Based on the pattern of recent MTA fares hikes, a single subway ride will cost $3.75 in 2023, the Independent Budget Office said.
"Given the financial pressures the MTA will face over the next decade, some fare increases are likely," the office's report concluded, noting the timing of hikes could be different in reality.
The Straphanger's Campaign, which requested the analysis, was concerned by the numbers.
"Constant fare hikes will overburden riders, discourage use of mass transit and cannot be sustained over time," Gene Russianoff, staff attorney for the transit watchdog, said in a statement.
The analysis assumed subway and bus fare increases of 8.4 percent, a rate the MTA used this year and in 2011.
If the rate holds, a 30-day MetroCard would cost $138 in ten years. A seven-day would increase to $45 from $30.
After the board said they would need to increase fares again at an annual hearing last week, an MTA spokesman said the "pattern of regular but modest" fare increases helps create a predictable funding stream.

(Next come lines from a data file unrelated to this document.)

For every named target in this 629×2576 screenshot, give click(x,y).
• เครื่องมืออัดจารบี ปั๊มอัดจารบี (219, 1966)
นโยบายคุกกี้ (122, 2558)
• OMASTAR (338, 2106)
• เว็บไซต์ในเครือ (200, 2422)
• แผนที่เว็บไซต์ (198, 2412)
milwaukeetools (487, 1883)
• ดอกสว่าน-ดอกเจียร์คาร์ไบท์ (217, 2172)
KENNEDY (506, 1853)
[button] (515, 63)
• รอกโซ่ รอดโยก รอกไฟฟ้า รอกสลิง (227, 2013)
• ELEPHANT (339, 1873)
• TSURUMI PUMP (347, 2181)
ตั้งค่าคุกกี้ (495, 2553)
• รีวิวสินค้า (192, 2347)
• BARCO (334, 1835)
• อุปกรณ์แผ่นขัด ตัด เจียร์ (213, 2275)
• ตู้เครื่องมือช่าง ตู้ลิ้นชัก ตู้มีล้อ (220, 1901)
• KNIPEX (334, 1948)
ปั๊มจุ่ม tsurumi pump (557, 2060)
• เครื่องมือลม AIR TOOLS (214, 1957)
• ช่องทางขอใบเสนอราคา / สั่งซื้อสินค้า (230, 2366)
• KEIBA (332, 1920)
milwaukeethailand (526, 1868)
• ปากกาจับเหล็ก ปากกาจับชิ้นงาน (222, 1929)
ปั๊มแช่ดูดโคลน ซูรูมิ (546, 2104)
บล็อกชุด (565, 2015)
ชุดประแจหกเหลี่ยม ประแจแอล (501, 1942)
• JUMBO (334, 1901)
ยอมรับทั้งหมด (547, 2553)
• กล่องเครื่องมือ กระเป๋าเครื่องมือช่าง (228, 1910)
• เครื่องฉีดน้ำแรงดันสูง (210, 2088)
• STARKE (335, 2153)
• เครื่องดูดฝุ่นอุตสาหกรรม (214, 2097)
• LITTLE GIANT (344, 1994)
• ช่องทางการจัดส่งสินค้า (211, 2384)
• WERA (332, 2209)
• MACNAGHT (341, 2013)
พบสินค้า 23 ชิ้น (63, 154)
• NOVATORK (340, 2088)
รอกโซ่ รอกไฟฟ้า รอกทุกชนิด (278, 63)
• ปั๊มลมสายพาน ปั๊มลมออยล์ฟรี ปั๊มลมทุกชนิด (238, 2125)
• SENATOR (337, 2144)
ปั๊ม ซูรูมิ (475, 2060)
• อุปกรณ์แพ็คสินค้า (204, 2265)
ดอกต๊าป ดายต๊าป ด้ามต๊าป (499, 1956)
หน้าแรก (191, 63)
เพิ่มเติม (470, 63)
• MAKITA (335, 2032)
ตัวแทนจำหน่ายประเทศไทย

The MTA "is operating with unprecedented levels of budget transparency and discipline," spokesman Adam Lisberg said.
According to the report, the average trip costs $1.76 for riders, a relatively modest increase of 38 cents since 1996, adjusted for inflation.
But Russianoff shrugged this off, pointing out that the 30-day MetroCard has gone from $63 to $112 in the same period.
The report also noted that the MTA relies on fare revenue more than other transit operators in cities like Boston and Philadelphia.